▶ _The problem_
What lines below contain the word "Boston"? Please pull each one out.

################

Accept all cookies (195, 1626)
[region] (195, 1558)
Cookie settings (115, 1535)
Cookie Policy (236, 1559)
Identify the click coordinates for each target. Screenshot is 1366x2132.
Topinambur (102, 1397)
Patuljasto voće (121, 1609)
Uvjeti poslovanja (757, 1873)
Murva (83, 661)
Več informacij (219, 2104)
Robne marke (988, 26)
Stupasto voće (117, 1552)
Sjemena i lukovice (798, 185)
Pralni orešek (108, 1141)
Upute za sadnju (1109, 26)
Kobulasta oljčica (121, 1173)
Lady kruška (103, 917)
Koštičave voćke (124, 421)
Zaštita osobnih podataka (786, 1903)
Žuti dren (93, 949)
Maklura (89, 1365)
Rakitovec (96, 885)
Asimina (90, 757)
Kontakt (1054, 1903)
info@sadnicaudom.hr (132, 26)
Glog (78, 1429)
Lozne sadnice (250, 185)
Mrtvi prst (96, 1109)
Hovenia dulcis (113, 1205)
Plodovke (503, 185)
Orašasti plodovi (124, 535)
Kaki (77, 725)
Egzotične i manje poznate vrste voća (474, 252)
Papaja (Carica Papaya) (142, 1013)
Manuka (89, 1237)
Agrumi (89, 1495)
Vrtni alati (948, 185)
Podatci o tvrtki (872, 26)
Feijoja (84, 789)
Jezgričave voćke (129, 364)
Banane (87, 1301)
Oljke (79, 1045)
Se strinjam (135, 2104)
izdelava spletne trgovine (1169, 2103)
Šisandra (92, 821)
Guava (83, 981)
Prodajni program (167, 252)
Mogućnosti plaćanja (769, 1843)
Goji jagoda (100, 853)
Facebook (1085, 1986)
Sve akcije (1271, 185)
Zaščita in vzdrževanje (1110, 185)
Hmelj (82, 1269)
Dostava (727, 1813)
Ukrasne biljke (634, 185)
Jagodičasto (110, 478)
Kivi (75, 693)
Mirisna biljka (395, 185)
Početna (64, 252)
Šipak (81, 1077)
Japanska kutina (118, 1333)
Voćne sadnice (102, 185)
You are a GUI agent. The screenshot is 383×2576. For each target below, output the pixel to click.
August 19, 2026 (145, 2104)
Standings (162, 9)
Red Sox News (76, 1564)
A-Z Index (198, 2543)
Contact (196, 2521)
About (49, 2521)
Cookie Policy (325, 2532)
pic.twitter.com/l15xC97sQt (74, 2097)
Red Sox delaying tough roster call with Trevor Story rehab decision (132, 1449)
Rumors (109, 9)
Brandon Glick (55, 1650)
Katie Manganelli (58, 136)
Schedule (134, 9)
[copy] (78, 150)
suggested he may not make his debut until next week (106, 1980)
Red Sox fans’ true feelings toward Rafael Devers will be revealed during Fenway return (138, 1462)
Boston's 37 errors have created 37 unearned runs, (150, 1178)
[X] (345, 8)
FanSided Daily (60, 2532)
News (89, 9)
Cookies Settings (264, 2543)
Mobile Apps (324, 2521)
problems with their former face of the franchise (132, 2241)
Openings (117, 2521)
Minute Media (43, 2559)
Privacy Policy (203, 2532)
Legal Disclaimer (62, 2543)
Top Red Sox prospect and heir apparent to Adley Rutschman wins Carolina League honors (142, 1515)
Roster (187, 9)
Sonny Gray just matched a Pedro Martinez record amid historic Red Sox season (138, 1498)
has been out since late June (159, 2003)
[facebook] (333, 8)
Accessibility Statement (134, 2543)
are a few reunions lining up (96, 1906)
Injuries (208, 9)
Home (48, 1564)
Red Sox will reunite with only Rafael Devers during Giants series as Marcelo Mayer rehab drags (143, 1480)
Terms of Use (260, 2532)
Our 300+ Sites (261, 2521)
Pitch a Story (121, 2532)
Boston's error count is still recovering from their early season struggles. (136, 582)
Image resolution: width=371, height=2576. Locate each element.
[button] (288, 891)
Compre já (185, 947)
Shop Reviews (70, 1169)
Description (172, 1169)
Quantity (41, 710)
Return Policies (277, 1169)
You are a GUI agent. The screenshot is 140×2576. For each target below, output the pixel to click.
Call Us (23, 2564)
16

################

▶ _Output of the exercise_
Boston's 37 errors have created 37 unearned runs, (150, 1178)
Boston's error count is still recovering from their early season struggles. (136, 582)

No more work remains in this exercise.